研究課題
基盤研究(B)
膵癌細胞では、低酸素適応を制御する転写因子であるHypoxia Inducible Factor-1(HIF-1)を正常酸素分圧下においても恒常的に発現し、癌細胞の転移能やアポトーシス抵抗性に関与し、増殖に必須であることを報告してきた。本研究では、膵癌におけるHIF-1の機能抑制を目指し、ドミナントネガティブ・タイプのHIF-1(DN HIF-1)を作成し、それを膵癌細胞に導入することによる細胞増殖能の変化を検討した。また、HIF-1により誘導されるアポトーシス抵抗性を、DN HIF-1の導入によりアポートシス感受性へと回復させることが可能か否かを検証した。DNAマイクロアレイを用いて低酸素下で膵癌細胞内に発現誘導される癌関連遺伝子を探索した結果、Autocrine Motility Factor(AMF)、adlenomedullin、Pim1といった遺伝子のmRNAの発現亢進を認めた。AMFは各種の癌細胞において低酸素下で誘導され、その運動能を亢進させた。ところがDN HIF-1遺伝子導入膵癌細胞株では、AMFの発現が抑制され、運動能を低下させた。adlenomedullinは血管新生因子の1つであり、膵癌組織での血管新生に関与することを示した。さらに、adlenomedullinのアンタゴニスト・ペプチドをSCIDマウスモデルにおける膵癌腫瘍内投与すると、血管新生抑制を介して腫瘍の増殖が抑制され、さらには退縮が得られた。
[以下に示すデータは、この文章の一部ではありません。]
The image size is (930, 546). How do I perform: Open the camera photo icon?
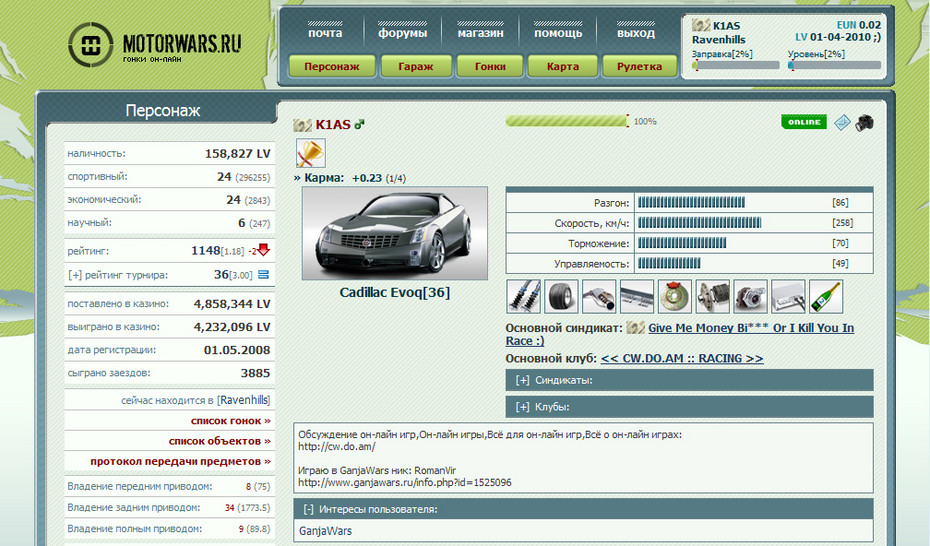click(x=864, y=122)
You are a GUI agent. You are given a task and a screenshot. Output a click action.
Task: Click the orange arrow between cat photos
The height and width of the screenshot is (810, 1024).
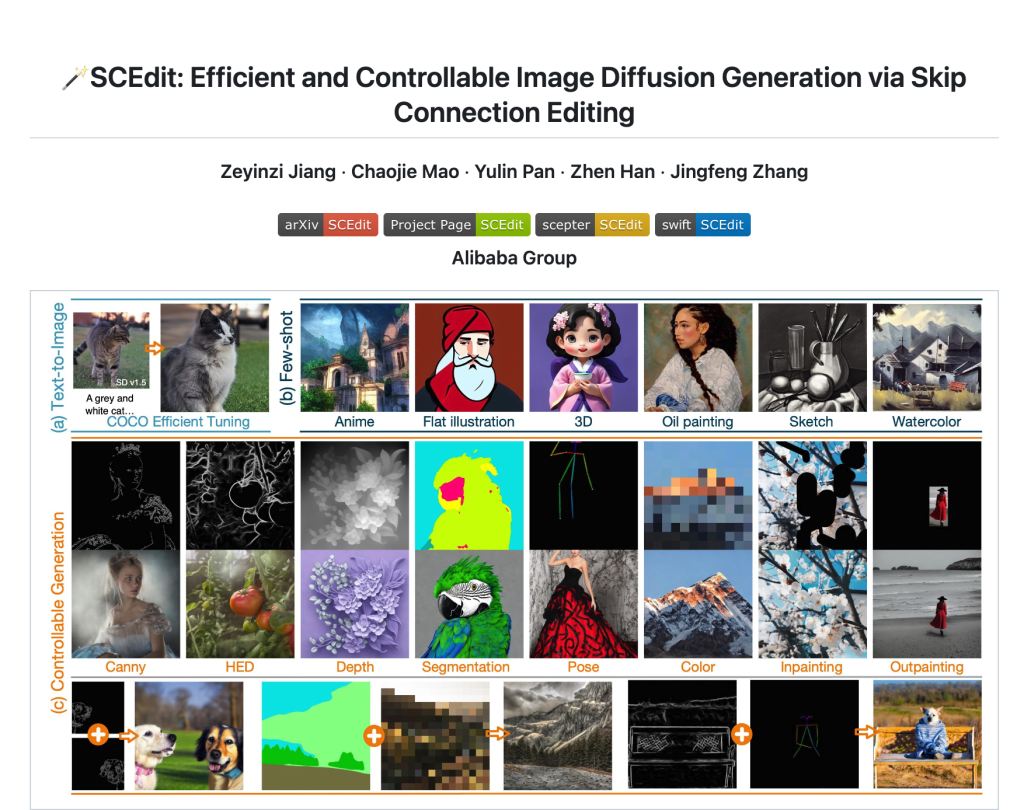(x=154, y=348)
次にDN HIF-1の膵癌細胞の嫌気性代謝に与える影響を検討した。DN HIF-1は低酸素により誘導されるGlut-1やaldolase Aの発現を抑制し、膵癌組織におけるグルコースの取り込みを低下させた。その結果、DN HIF-1は膵癌細胞の増殖を著しく阻害させることができた。このことは、DN HIF-1がHIF-1阻害剤として作用し、膵癌の治療薬としての有用性を示唆するものである。現在、実用的な治療薬としての利便性を高めるために、DN HIF-1をリコンビナント蛋白質としての投与する方法を試みた。TAT融合蛋白は蛋白質そのものを、ほぼ100%の効率で直接癌細胞に誘導しうる技術であり、マウスにおいては静脈内投与、腹腔内投与を問わず、全身に分布することが報告されている。この技術を応用し、DN HIF-1のTAT融合蛋白を利用した新しい膵癌治療法の可能性を検討中である。